*What this task involves*
Scan the records for the string "agent" and copy every line that holds it.

*Data*
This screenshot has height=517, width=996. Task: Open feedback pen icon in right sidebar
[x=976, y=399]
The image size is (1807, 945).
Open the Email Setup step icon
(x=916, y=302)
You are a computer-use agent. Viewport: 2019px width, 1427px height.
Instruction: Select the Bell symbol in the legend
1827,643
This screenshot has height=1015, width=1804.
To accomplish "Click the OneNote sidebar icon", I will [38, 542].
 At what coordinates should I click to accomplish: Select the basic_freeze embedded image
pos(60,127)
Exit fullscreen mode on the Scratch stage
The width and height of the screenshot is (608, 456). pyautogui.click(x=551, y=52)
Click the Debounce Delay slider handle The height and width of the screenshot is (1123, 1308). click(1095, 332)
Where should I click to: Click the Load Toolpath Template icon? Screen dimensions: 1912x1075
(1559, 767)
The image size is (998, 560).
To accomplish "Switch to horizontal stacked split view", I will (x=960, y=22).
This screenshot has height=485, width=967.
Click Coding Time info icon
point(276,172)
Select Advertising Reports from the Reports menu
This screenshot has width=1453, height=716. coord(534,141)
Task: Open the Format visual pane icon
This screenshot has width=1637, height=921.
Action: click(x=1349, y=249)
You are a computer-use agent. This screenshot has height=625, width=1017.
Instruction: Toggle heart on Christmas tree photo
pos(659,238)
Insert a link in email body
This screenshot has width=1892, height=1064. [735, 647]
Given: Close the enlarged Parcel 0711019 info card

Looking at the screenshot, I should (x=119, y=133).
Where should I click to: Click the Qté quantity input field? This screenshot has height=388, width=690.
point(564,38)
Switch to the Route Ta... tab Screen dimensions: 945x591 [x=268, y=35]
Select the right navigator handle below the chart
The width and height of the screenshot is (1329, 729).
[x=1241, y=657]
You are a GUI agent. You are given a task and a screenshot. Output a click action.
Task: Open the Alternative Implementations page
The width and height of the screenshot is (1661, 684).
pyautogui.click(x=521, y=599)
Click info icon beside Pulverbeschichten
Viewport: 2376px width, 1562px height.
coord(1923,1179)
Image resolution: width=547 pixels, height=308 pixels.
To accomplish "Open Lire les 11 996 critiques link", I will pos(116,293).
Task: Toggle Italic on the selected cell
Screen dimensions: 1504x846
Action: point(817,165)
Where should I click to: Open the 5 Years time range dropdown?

*Solution to this problem*
You are a computer-use agent. Viewport: 2019px width, 1427px height.
You are a computer-use agent. This screenshot has height=625, width=1017.
You are a GUI agent. You are given a task and a screenshot. Output a click action.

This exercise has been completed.